### [Required work]
Looking through the data, please report how many lines contain the string "computer", giving nothing but the number.

====== Provided records

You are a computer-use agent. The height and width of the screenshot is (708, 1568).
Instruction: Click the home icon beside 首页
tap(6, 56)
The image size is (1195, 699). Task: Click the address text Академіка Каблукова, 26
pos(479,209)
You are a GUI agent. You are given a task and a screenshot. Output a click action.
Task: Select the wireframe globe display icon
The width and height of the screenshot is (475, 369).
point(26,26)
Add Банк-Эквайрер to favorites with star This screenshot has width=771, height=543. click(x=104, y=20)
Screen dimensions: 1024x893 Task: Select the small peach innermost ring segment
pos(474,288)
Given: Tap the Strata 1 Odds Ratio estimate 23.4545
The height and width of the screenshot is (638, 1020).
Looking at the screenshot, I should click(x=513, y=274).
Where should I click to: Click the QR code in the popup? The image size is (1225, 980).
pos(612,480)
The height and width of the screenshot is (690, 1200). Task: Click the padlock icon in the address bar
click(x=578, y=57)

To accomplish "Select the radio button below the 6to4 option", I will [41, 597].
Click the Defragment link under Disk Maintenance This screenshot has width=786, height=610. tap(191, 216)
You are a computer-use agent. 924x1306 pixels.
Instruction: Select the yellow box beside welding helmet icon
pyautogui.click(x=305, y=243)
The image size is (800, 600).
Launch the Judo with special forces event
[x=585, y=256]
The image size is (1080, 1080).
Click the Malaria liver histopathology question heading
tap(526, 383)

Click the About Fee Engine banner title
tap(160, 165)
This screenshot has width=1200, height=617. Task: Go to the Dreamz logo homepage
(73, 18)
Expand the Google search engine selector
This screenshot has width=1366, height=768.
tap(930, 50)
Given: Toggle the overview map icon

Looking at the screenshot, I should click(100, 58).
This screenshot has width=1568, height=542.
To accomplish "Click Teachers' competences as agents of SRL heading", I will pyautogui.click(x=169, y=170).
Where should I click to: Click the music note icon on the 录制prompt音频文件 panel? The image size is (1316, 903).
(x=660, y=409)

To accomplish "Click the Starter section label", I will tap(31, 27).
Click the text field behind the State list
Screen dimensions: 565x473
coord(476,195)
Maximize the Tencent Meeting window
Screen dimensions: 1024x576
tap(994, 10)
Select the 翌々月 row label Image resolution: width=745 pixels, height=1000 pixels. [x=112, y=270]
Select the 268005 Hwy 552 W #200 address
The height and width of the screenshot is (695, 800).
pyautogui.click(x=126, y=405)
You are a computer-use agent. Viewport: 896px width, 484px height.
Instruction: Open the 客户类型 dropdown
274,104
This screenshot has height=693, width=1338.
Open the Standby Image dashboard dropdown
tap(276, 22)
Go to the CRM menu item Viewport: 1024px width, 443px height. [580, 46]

============

### [Task solution]
3